I have had tinnitus for about 7 or 8 years now in varying intensities and somehow have never thought to do this as an extended exercise (a good 30 seconds of massaging just now).

I'm not gonna say I heard silence for the first time in years or anything, but I just heard something relatively close, for just a short little while.

The audiologist I saw when this all first started also assumed it was stress and/or blood pressure and/or modern way of life issues, as she couldn't find anything physically wrong with my ears.

You're onto something here.


I've just discovered, thanks to this, that my tinnitus stops for a brief moment if I move my jaw forward. Thanks for the moment of relief.


Same here. Head and neck movement can make my tinnitus worse. If I sleep poorly on my neck then I can wake up with my tinnitus being much louder.


Could be TMJ. Look up TMJ massage by Bob and Brad. Could also be high cranial pressure. Look up IIH for that.

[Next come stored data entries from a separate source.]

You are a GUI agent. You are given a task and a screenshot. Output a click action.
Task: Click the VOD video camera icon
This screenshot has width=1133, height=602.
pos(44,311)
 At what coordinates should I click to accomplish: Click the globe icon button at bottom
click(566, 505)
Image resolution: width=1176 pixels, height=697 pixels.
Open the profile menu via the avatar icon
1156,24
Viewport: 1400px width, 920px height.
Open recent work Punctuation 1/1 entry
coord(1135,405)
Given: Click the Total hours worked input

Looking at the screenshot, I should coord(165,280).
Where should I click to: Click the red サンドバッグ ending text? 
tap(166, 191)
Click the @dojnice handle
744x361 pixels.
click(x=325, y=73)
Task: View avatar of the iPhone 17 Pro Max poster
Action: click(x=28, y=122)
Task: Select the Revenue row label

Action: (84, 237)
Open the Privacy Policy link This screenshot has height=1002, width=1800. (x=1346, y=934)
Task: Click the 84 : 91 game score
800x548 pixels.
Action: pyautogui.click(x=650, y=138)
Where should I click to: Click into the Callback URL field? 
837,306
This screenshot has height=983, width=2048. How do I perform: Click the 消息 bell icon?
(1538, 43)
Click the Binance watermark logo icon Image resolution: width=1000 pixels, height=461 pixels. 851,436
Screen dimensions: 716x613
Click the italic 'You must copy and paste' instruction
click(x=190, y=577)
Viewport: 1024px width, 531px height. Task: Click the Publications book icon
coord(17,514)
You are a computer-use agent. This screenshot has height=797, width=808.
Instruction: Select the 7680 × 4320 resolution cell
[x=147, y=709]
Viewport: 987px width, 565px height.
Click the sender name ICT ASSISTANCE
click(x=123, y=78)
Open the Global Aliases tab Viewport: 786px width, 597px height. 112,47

Where are you based, and would you want to troubleshoot with a friend who notices similar things? :)


Jutting my jaw forwards has the same effect on me. But not the other two.

Makes me curious!


Tinnitus was one of the reasons I stopped cracking my neck - would trigger it shortly after.


Could it be that those movements are pinching a nerve somewhere and causing the tinnitus?


Yup. Pushing jaw forward is the most prominent one. Goes up a lot.


My ears ring when I yawn. Does anyone else get that?


Yep same here, and I don’t have tinnitus. Sometimes I seem to get it temporarily though, for unclear reasons.


It can have to do with allergies. However, it might be something else if it has recently worsened or become more noticeable. Has it always been the same?


Do you have TMJ?


> moving my ears back with my face muscles

Uh, this has always made me hear a high-pitched whirr. Like a tiny buzzer with a dirty power supply. Huh.